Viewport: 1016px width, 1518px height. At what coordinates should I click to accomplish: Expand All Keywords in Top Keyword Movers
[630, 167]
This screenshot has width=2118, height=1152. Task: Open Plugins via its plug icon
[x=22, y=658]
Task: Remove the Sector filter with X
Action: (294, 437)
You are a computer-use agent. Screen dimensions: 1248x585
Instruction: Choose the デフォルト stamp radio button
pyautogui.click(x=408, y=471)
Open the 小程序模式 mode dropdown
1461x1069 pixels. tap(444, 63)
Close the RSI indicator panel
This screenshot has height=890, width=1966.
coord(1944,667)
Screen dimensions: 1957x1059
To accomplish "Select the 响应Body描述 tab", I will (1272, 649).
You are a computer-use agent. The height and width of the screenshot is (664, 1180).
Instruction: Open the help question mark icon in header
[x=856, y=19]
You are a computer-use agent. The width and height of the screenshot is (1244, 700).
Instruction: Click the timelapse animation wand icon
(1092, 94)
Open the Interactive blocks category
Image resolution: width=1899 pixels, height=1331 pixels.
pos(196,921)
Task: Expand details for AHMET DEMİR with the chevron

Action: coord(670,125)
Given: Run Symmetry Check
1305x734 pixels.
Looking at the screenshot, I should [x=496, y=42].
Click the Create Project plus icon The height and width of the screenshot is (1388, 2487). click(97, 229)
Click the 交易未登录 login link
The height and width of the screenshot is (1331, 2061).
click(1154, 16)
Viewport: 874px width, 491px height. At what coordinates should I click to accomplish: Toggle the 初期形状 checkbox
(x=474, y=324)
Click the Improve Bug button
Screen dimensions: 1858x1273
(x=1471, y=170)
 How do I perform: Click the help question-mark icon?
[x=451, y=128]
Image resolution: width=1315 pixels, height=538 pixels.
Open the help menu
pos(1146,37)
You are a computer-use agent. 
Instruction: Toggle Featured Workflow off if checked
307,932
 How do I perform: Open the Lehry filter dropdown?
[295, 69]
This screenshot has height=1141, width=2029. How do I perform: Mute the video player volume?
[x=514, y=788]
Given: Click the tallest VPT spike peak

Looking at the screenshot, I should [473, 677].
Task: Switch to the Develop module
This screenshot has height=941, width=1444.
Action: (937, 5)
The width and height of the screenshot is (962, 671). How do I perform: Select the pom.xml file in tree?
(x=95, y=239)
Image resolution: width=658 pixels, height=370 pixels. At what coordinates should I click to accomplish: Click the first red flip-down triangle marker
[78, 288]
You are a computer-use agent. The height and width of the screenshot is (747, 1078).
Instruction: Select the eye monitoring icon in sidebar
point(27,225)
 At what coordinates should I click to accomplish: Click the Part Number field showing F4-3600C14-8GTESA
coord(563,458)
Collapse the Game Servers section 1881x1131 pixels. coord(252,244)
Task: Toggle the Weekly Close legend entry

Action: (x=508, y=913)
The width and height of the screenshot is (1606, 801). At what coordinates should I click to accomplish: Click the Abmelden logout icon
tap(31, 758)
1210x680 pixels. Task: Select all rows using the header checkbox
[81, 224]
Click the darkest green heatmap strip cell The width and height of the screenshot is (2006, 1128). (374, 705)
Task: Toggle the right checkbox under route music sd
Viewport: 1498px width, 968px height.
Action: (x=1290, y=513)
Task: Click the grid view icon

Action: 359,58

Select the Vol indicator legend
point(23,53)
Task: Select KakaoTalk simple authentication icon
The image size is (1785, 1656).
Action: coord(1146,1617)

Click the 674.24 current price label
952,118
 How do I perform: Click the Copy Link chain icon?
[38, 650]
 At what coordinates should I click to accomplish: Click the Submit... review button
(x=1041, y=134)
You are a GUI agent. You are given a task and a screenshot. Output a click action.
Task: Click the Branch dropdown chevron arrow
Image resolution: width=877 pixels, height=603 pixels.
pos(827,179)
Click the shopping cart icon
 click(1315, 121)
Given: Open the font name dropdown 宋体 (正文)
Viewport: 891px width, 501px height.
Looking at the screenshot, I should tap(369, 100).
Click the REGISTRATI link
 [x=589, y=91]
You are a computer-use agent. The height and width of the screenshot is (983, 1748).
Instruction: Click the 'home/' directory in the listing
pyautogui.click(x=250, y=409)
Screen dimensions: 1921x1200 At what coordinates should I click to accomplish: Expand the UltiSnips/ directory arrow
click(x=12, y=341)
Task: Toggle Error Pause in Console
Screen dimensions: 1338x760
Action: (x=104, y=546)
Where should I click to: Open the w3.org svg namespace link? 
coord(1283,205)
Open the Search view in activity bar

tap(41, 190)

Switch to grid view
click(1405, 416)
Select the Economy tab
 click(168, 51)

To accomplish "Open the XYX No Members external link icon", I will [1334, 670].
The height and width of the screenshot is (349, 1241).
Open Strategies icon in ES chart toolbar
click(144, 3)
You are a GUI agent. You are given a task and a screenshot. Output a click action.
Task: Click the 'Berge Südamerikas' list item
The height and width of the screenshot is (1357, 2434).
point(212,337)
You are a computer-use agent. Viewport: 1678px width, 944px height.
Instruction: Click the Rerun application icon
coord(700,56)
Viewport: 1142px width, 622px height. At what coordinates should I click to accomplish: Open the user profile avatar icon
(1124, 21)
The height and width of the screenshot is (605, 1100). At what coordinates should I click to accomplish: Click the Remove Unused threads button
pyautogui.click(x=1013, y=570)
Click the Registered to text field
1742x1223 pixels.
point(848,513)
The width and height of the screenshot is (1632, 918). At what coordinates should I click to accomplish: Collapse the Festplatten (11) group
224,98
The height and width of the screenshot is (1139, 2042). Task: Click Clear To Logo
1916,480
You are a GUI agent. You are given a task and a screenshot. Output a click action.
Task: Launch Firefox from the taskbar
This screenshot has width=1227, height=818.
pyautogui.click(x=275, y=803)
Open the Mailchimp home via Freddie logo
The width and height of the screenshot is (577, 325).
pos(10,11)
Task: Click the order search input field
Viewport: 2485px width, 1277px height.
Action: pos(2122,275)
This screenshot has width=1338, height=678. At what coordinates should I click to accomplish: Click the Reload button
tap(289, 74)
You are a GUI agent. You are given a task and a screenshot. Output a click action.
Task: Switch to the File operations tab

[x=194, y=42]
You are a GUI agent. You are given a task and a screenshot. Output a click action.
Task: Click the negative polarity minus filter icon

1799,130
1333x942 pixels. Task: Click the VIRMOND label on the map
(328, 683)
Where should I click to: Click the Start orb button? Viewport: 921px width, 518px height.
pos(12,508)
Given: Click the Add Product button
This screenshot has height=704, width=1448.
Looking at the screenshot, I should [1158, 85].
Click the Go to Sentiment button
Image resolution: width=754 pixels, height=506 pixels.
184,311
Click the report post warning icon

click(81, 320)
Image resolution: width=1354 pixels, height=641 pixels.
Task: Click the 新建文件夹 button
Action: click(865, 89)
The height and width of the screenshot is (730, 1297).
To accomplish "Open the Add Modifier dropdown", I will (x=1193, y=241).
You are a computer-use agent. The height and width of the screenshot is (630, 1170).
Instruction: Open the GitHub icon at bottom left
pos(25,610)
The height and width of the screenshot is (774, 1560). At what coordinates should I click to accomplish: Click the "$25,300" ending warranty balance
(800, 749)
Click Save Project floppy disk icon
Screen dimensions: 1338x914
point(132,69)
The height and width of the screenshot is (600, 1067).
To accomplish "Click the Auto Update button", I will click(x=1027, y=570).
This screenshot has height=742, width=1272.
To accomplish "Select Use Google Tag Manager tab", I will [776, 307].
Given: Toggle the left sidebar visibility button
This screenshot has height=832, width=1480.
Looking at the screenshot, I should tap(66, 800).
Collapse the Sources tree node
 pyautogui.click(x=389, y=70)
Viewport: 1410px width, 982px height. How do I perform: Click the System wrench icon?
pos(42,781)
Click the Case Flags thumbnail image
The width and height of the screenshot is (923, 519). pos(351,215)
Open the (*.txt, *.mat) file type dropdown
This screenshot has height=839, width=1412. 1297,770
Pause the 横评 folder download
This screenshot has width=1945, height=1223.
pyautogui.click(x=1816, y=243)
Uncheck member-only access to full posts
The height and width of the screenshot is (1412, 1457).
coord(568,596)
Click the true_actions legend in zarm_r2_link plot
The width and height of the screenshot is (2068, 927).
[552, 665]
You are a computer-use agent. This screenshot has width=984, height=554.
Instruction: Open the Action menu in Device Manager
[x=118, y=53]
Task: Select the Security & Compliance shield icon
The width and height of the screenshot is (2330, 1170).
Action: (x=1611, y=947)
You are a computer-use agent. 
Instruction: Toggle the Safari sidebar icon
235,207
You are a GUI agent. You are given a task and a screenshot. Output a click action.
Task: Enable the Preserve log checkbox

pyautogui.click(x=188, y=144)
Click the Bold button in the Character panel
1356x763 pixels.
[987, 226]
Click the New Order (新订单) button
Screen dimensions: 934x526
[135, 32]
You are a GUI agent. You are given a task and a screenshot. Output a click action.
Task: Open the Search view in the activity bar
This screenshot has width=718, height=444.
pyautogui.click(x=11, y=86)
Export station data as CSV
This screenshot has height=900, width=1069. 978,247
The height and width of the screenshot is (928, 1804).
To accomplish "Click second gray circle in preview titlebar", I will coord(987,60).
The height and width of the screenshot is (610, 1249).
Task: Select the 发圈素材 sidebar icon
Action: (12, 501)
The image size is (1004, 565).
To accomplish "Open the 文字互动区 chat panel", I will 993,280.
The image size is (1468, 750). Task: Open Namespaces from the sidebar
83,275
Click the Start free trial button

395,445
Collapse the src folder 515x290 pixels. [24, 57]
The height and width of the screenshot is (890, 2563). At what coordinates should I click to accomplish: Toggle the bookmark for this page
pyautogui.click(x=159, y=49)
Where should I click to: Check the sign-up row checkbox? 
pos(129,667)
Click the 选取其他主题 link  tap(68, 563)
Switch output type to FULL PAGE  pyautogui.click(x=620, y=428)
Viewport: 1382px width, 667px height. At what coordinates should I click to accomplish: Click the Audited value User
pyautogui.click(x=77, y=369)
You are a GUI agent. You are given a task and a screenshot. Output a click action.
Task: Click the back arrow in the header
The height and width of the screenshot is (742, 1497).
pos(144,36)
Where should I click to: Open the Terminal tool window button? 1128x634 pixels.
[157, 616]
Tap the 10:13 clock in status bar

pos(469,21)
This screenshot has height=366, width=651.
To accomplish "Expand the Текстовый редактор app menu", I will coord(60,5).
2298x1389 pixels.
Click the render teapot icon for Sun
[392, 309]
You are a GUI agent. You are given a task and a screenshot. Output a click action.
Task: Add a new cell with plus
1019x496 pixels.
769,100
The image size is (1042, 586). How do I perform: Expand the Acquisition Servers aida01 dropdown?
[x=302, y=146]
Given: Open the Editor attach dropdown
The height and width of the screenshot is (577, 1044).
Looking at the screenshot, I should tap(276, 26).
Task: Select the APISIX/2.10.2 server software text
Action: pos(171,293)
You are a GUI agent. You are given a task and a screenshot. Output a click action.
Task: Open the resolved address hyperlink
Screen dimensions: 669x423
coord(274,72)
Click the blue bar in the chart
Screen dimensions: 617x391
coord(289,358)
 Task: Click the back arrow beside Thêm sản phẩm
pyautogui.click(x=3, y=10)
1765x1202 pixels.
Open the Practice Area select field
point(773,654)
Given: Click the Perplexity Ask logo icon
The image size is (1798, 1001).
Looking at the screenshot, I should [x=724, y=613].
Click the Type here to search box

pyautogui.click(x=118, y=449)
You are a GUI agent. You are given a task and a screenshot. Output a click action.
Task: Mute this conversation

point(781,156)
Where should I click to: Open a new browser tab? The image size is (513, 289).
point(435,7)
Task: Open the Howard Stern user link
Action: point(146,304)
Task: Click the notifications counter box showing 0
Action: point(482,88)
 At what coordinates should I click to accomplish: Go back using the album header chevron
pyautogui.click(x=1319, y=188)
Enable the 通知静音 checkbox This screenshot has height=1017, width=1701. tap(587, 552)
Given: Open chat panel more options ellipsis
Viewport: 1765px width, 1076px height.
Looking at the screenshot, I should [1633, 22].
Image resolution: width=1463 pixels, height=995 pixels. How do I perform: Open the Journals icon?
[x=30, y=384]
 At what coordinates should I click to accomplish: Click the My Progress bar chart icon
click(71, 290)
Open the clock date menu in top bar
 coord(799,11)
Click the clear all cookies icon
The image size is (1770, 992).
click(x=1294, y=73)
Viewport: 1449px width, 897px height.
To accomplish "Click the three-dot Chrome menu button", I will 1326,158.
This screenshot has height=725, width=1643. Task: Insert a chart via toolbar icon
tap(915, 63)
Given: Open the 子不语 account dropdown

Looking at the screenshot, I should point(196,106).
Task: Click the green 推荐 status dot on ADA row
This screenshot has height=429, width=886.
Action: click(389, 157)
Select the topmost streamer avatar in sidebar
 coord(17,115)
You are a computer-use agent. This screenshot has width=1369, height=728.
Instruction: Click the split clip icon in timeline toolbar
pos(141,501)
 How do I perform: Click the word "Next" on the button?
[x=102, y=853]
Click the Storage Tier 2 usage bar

*Task to complete*: From the data above, output exactly the lines between the one containing "Click the darkest" and the one containing "Given: Open the font name dropdown 宋体 (正文)", counting both of them.

*Exercise result*:
Click the darkest green heatmap strip cell The width and height of the screenshot is (2006, 1128). (374, 705)
Task: Toggle the right checkbox under route music sd
Viewport: 1498px width, 968px height.
Action: (x=1290, y=513)
Task: Click the grid view icon

Action: 359,58

Select the Vol indicator legend
point(23,53)
Task: Select KakaoTalk simple authentication icon
The image size is (1785, 1656).
Action: coord(1146,1617)

Click the 674.24 current price label
952,118
 How do I perform: Click the Copy Link chain icon?
[38, 650]
 At what coordinates should I click to accomplish: Click the Submit... review button
(x=1041, y=134)
You are a GUI agent. You are given a task and a screenshot. Output a click action.
Task: Click the Branch dropdown chevron arrow
Image resolution: width=877 pixels, height=603 pixels.
pos(827,179)
Click the shopping cart icon
 click(1315, 121)
Given: Open the font name dropdown 宋体 (正文)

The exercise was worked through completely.